*Goal of the exercise:*
Return every line of the listing, exactly as it reads.
───
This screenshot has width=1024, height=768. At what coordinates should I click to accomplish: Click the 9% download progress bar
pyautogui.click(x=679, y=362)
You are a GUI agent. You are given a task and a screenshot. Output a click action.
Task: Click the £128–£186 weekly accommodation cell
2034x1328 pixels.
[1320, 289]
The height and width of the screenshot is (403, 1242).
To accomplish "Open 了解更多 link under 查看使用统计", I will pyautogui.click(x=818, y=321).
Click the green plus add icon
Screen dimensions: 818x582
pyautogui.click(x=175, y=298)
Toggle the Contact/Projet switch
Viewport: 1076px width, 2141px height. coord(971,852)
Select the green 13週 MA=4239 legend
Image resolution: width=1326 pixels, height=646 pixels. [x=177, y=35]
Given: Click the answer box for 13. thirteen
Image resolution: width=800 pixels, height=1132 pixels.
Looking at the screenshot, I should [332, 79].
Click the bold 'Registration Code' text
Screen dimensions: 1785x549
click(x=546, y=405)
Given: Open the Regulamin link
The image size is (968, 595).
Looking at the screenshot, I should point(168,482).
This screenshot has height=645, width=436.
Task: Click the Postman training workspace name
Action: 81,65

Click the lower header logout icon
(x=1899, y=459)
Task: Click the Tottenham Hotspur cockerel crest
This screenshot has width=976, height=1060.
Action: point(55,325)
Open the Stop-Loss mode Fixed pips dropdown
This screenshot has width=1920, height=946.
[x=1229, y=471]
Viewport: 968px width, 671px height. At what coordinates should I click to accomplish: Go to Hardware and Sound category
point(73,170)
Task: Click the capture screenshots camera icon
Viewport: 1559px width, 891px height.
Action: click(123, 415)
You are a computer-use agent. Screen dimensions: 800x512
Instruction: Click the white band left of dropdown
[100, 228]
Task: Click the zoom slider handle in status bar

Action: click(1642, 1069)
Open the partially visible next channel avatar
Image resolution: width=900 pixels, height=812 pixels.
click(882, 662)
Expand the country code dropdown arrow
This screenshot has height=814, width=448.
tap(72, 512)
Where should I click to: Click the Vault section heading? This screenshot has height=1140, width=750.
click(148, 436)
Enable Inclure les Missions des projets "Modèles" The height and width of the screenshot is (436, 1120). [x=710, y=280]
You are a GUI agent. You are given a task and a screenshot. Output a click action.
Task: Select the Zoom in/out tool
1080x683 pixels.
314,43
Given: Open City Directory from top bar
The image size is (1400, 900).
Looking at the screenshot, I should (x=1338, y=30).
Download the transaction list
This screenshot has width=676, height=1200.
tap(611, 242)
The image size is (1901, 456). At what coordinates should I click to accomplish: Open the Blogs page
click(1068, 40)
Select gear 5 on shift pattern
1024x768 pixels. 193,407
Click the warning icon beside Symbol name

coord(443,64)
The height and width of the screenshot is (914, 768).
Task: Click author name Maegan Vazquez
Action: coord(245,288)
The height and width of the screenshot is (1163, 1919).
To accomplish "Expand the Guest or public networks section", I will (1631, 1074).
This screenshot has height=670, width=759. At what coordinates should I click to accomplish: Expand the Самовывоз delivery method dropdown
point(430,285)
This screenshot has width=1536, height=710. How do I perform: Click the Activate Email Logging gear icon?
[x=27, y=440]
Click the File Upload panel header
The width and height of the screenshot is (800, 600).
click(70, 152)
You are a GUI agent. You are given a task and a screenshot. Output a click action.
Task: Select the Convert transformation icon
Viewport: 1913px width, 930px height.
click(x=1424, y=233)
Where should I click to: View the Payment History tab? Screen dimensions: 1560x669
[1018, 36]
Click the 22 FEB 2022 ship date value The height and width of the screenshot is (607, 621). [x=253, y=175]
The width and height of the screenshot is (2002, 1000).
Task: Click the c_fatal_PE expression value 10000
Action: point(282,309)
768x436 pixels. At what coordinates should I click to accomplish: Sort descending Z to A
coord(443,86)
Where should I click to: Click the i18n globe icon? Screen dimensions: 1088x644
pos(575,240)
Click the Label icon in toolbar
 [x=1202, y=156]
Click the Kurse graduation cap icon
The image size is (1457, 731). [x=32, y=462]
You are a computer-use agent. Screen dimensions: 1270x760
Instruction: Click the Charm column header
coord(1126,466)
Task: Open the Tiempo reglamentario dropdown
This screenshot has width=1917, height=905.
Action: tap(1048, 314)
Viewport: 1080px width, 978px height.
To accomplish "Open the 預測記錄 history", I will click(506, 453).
───
*Output:*
This screenshot has width=1024, height=768. At what coordinates should I click to accomplish: Click the 9% download progress bar
pyautogui.click(x=679, y=362)
You are a GUI agent. You are given a task and a screenshot. Output a click action.
Task: Click the £128–£186 weekly accommodation cell
2034x1328 pixels.
[1320, 289]
The height and width of the screenshot is (403, 1242).
To accomplish "Open 了解更多 link under 查看使用统计", I will pyautogui.click(x=818, y=321).
Click the green plus add icon
Screen dimensions: 818x582
pyautogui.click(x=175, y=298)
Toggle the Contact/Projet switch
Viewport: 1076px width, 2141px height. coord(971,852)
Select the green 13週 MA=4239 legend
Image resolution: width=1326 pixels, height=646 pixels. [x=177, y=35]
Given: Click the answer box for 13. thirteen
Image resolution: width=800 pixels, height=1132 pixels.
Looking at the screenshot, I should [332, 79].
Click the bold 'Registration Code' text
Screen dimensions: 1785x549
click(x=546, y=405)
Given: Open the Regulamin link
The image size is (968, 595).
Looking at the screenshot, I should point(168,482).
This screenshot has height=645, width=436.
Task: Click the Postman training workspace name
Action: 81,65

Click the lower header logout icon
(x=1899, y=459)
Task: Click the Tottenham Hotspur cockerel crest
This screenshot has width=976, height=1060.
Action: point(55,325)
Open the Stop-Loss mode Fixed pips dropdown
This screenshot has width=1920, height=946.
[x=1229, y=471]
Viewport: 968px width, 671px height. At what coordinates should I click to accomplish: Go to Hardware and Sound category
point(73,170)
Task: Click the capture screenshots camera icon
Viewport: 1559px width, 891px height.
Action: click(123, 415)
You are a computer-use agent. Screen dimensions: 800x512
Instruction: Click the white band left of dropdown
[100, 228]
Task: Click the zoom slider handle in status bar

Action: click(1642, 1069)
Open the partially visible next channel avatar
Image resolution: width=900 pixels, height=812 pixels.
click(882, 662)
Expand the country code dropdown arrow
This screenshot has height=814, width=448.
tap(72, 512)
Where should I click to: Click the Vault section heading? This screenshot has height=1140, width=750.
click(148, 436)
Enable Inclure les Missions des projets "Modèles" The height and width of the screenshot is (436, 1120). [x=710, y=280]
You are a GUI agent. You are given a task and a screenshot. Output a click action.
Task: Select the Zoom in/out tool
1080x683 pixels.
314,43
Given: Open City Directory from top bar
The image size is (1400, 900).
Looking at the screenshot, I should (x=1338, y=30).
Download the transaction list
This screenshot has width=676, height=1200.
tap(611, 242)
The image size is (1901, 456). At what coordinates should I click to accomplish: Open the Blogs page
click(1068, 40)
Select gear 5 on shift pattern
1024x768 pixels. 193,407
Click the warning icon beside Symbol name

coord(443,64)
The height and width of the screenshot is (914, 768).
Task: Click author name Maegan Vazquez
Action: coord(245,288)
The height and width of the screenshot is (1163, 1919).
To accomplish "Expand the Guest or public networks section", I will (1631, 1074).
This screenshot has height=670, width=759. At what coordinates should I click to accomplish: Expand the Самовывоз delivery method dropdown
point(430,285)
This screenshot has width=1536, height=710. How do I perform: Click the Activate Email Logging gear icon?
[x=27, y=440]
Click the File Upload panel header
The width and height of the screenshot is (800, 600).
click(70, 152)
You are a GUI agent. You are given a task and a screenshot. Output a click action.
Task: Select the Convert transformation icon
Viewport: 1913px width, 930px height.
click(x=1424, y=233)
Where should I click to: View the Payment History tab? Screen dimensions: 1560x669
[1018, 36]
Click the 22 FEB 2022 ship date value The height and width of the screenshot is (607, 621). [x=253, y=175]
The width and height of the screenshot is (2002, 1000).
Task: Click the c_fatal_PE expression value 10000
Action: point(282,309)
768x436 pixels. At what coordinates should I click to accomplish: Sort descending Z to A
coord(443,86)
Where should I click to: Click the i18n globe icon? Screen dimensions: 1088x644
pos(575,240)
Click the Label icon in toolbar
 [x=1202, y=156]
Click the Kurse graduation cap icon
The image size is (1457, 731). [x=32, y=462]
You are a computer-use agent. Screen dimensions: 1270x760
Instruction: Click the Charm column header
coord(1126,466)
Task: Open the Tiempo reglamentario dropdown
This screenshot has width=1917, height=905.
Action: tap(1048, 314)
Viewport: 1080px width, 978px height.
To accomplish "Open the 預測記錄 history", I will click(506, 453).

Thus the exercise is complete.